Дело решил крик одного из нападавших, определенно командовавшего остальными:
— На вал их тесните! Да поживее! И заходите сзади!
Хельмут обратил внимание не на сам приказ, но на голос, отдавший его: низкий и звучный, он, тем не менее, едва ли мог быть голосом мужчины. Штрайзель посмотрел в ту сторону и увидел предводителя шайки, вернее предводительницу — то была действительно женщина. В распахнутом жупане, надетом поверх красной мужской рубахи, в развевающейся юбке, в суконной шапке, из-под которой падали на плечи перевитые шнуром длинные светлые косы, с окровавленным топором воздетым над головой, эта женщина поразила бы любое воображение. В памяти германца сразу ожили сказания о воинственных девах-валькириях, которые слагали в древности его предки.
Но сейчас он не стал задаваться вопросом, кто эта валькирия, и откуда она здесь взялась. Он знал это.

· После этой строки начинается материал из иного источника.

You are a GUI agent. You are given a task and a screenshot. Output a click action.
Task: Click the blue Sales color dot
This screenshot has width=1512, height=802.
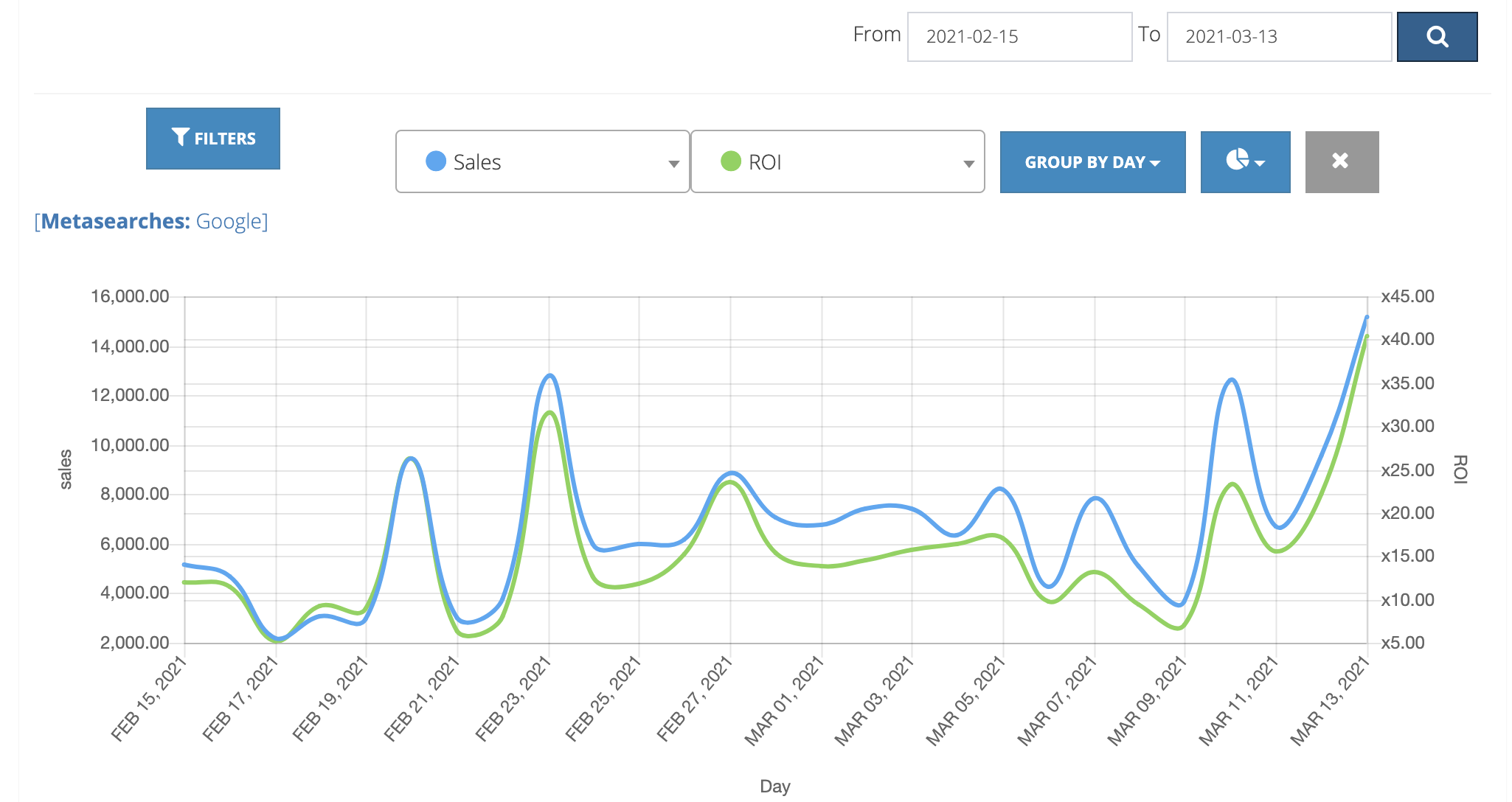tap(436, 161)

И ему уже не нужно было решать, вмешиваться в битву или нет.
Пистолет он вскинул на полном скаку, однако все равно не промахнулся — один из двоих ляхов, с которыми рубилась в это время предводительница разбойников, рухнул лицом вниз, едва ее не задев. Второго она тут же уложила сама, но на нее кинулись еще несколько человек, должно быть, сообразив, что нападающие подчиняются именно ей.
— Эй, ляхи, а вас не много? — крикнул Хельмут, спешиваясь, потому что в толчее драки верховому было бы куда труднее. — Ну что вы всем скопом на одну девушку? Я вам не подойду?
Его вмешательство сразу изменило соотношение сил — казалось, казакам не хватало в помощь всего одного опытного бойца, чтобы оказаться сильнее своих противников. Они живо вытеснили поляков из рва на высокую земляную насыпь, где им стало еще труднее отбиваться: вал был не так уж широк, и нападать здесь вдвоем или втроем на одного было сложно, а единоборство казаки неизменно выигрывали.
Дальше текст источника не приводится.